**Exercise:**
For the string "agent", search the entries below and copy every line where it appears.

**The data:**

──────────

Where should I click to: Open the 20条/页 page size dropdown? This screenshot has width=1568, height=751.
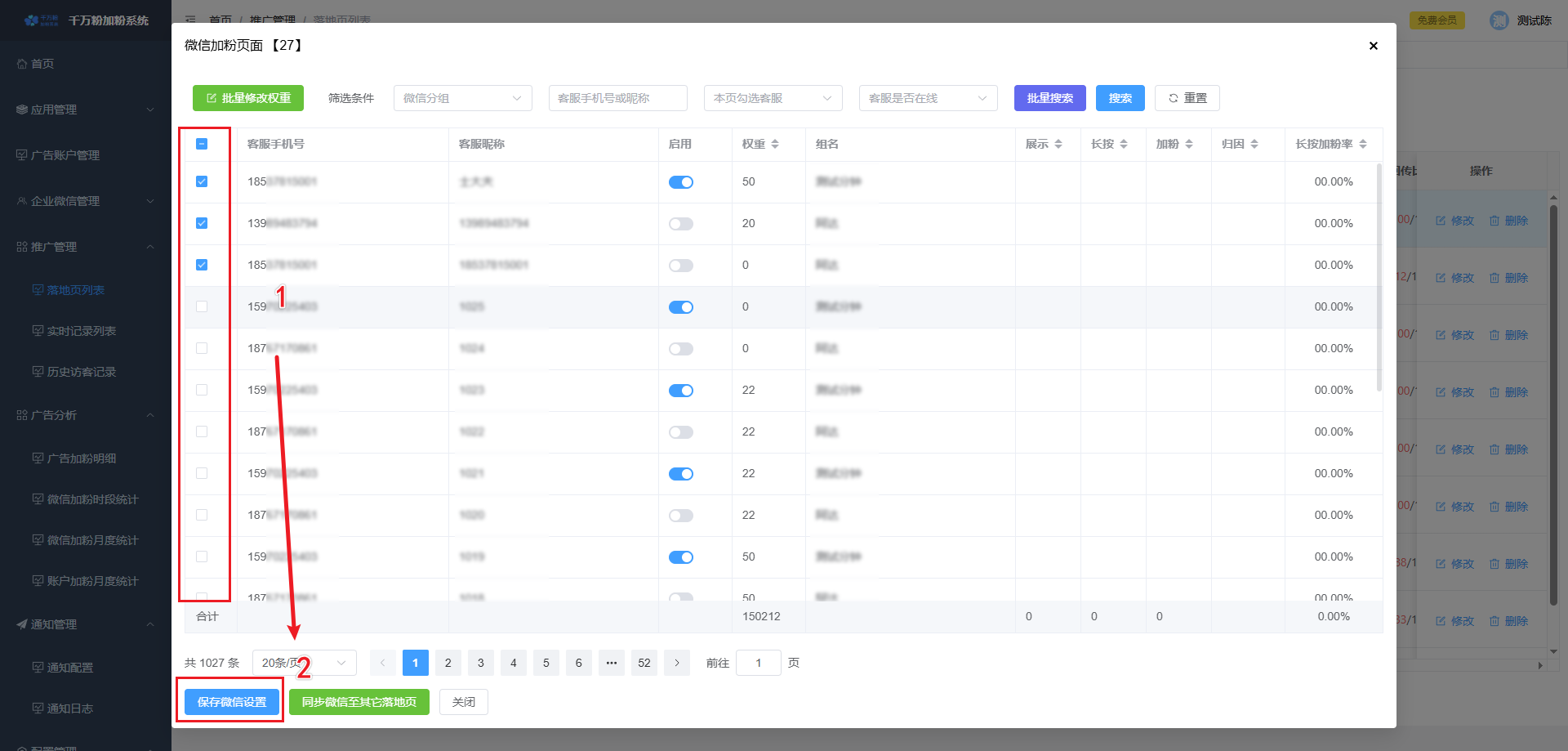pyautogui.click(x=304, y=663)
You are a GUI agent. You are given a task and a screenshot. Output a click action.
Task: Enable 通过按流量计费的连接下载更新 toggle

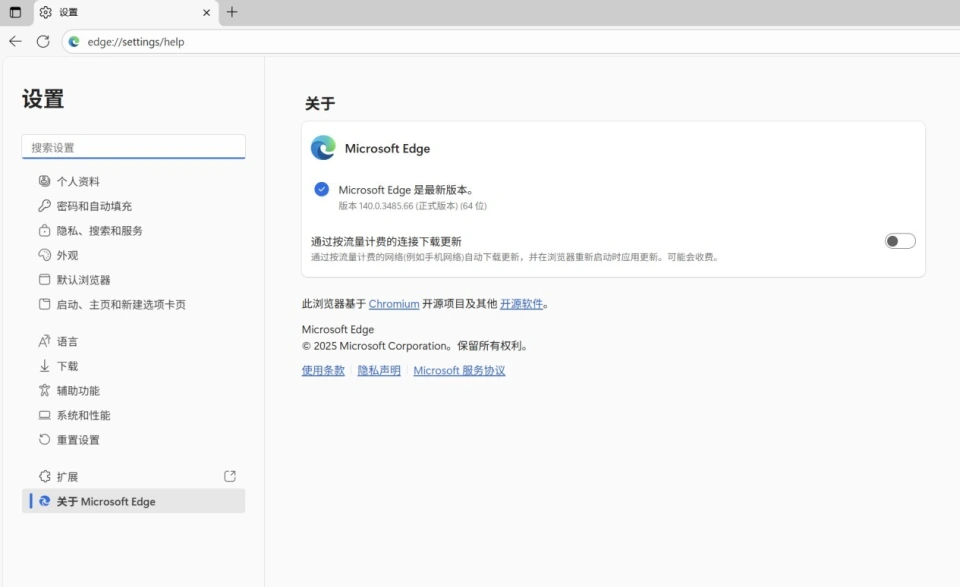tap(899, 241)
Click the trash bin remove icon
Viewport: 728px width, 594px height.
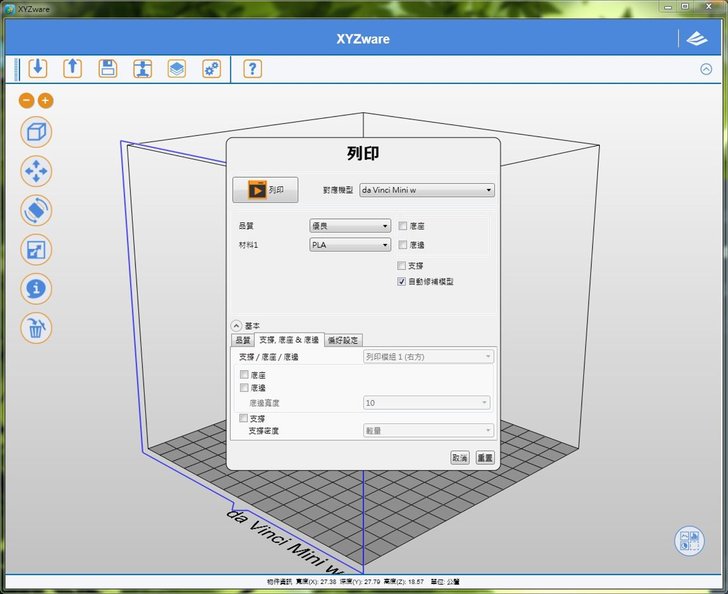pos(36,327)
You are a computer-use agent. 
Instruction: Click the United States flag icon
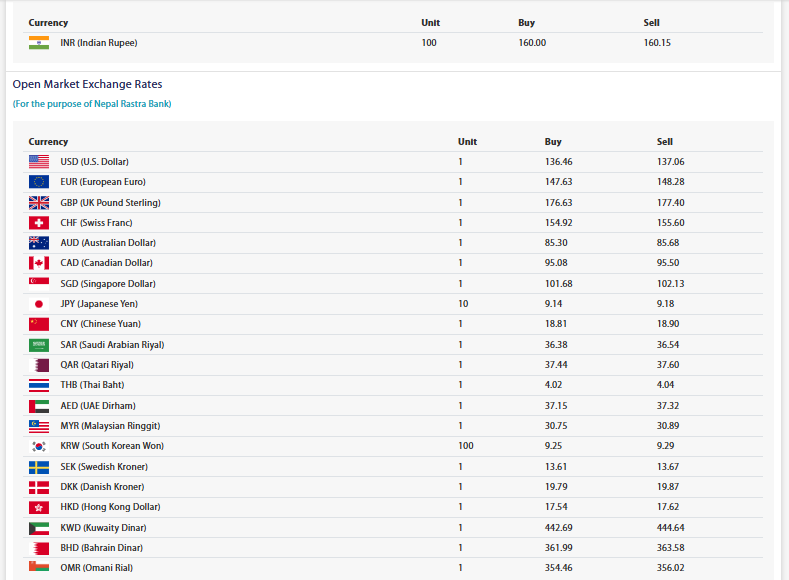tap(39, 161)
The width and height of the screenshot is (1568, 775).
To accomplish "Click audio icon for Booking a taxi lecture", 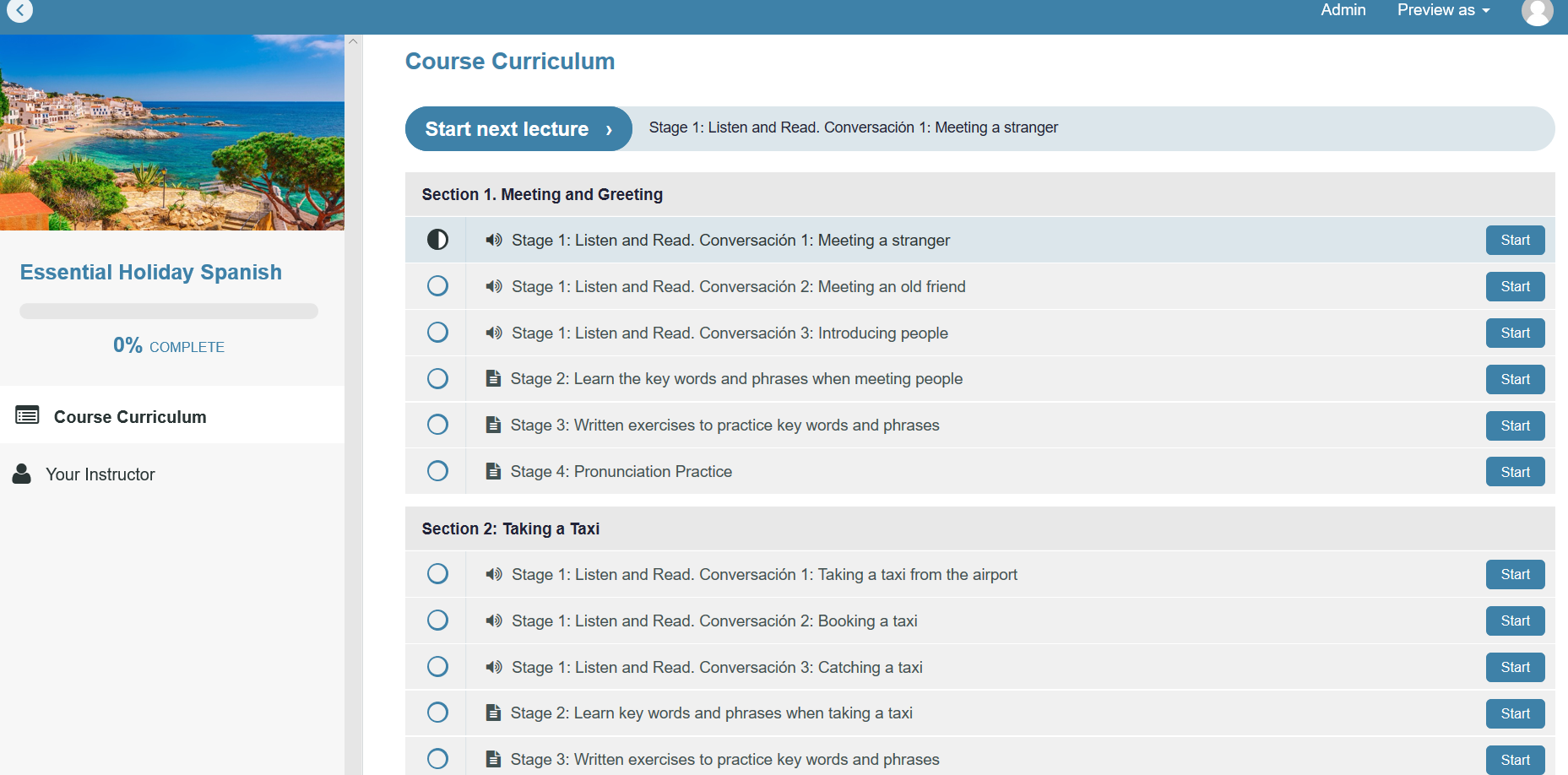I will point(494,621).
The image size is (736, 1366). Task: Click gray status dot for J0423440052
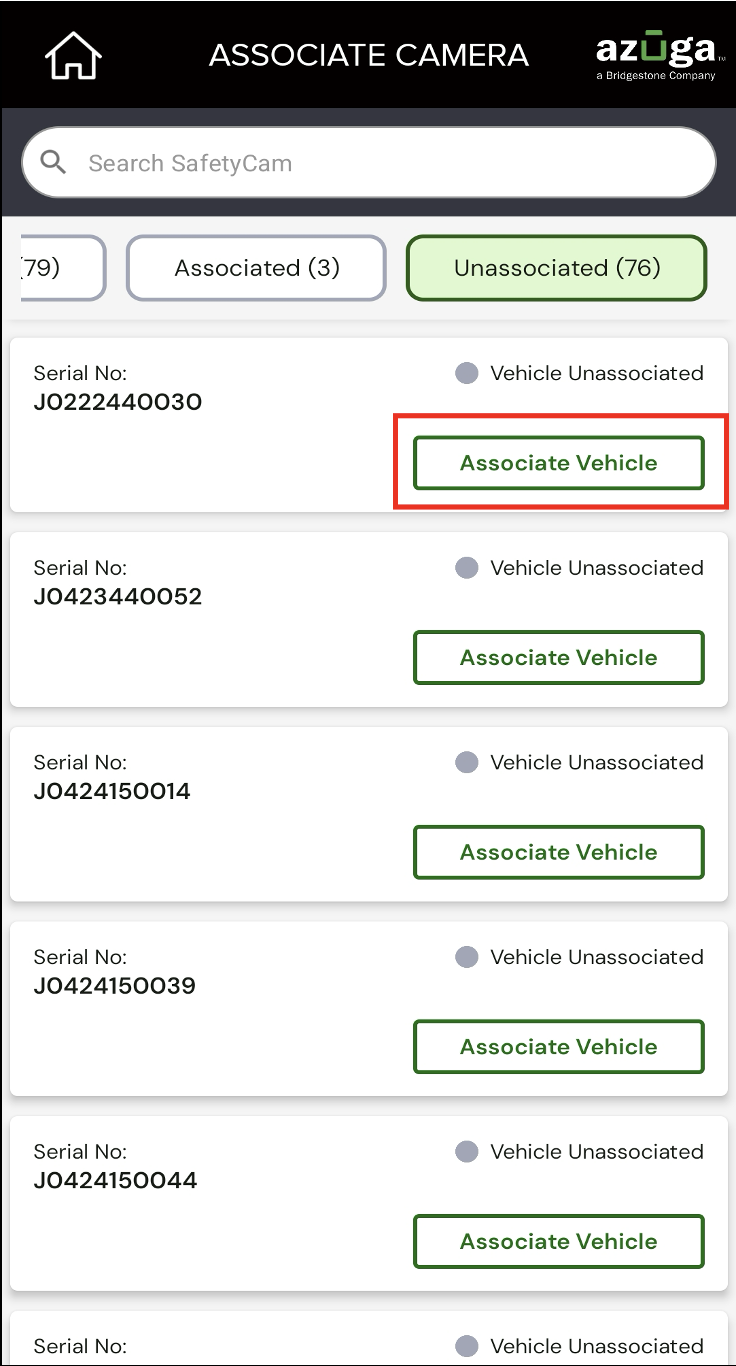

──────────

**Answer for the task:**
You are a GUI agent. You are given a task and a screenshot. Output a click action.
You are a computer-use agent. 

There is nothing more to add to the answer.